Qu’s latest work is not the only recent movie forced to hide its geographical setting – and the majority of such films are, unsurpri­singly, vice-filled noir.

In Xin Yukun’s Wrath of Silence (2017), for instance, a mobster and a miner do battle in an imaginary province represented by a fictional prefix seen on the number plates of cars in the film. (The non-existent Chinese character resembles the one standing for “Meng”, or Inner Mongolia.)

A still from Cai Chengjie’s Shaman. Picture: FIRST International Film Festival

Location-revealing registration plates were also an issue for indie filmmaker Cai Chengjie and his directorial debut, Shaman (2017), which centres on a young widow’s sudden acquisition of supernatural powers, and the praise and then persecution she receives because of it.

Cai had to “block out some number plates” because – with his depiction of superstitious people and brutal officials – some would have been anxious about being seen as the subject of his satire.

 

Even mainstream blockbusters are some­times forced to obscure geographical details. It’s widely known that Feng Xiaogang’s Youth (2017), for example, is based partly on novelist Yan Geling’s personal experiences when serving in the army during the 1979 Sino-Vietnamese war.

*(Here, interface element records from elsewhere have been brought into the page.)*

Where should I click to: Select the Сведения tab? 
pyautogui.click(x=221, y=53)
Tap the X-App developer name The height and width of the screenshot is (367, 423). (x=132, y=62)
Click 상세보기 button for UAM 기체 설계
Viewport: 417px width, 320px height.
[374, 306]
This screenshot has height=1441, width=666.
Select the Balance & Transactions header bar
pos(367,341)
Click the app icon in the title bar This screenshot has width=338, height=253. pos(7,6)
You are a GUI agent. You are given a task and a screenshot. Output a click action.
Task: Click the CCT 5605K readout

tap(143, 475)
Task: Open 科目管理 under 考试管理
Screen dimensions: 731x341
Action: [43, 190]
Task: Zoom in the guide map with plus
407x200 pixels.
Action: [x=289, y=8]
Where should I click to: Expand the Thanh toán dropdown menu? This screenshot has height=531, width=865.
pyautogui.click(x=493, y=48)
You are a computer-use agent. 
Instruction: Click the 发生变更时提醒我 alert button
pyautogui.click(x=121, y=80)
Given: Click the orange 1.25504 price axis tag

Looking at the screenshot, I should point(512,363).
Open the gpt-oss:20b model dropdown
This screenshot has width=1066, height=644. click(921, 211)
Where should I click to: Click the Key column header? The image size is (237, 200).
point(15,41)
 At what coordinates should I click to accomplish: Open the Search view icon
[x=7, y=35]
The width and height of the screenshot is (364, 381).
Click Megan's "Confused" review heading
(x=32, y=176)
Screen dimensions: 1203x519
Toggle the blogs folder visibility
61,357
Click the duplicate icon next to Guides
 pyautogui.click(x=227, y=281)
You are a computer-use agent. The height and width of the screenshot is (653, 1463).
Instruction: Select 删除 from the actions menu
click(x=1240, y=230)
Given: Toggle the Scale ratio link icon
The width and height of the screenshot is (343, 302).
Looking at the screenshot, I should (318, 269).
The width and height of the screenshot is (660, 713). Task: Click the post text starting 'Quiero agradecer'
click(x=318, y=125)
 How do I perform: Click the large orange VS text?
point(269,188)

A still from Feng Xiaogang’s Youth.

The director has said his film was made to pay tribute to casualties of that war, and to teach a new generation about an uncelebrated episode in contemporary Chinese history. In the film, however, young soldiers are shown in a military barracks in an unnamed city in southern China, and then fighting a war against largely unseen enemies from an unidentified country.

All this correlates with reports of officials having doubts about Feng’s film, which was originally slated for release on October 1 but will now hit screens on December 15, for evoking skirmishes with Vietnam just as President Xi Jinping was preparing to embark on his November state visit to Hanoi.

Being the cinephile that he is, Xi could, of course, have blamed it all on an invasion by Binhai.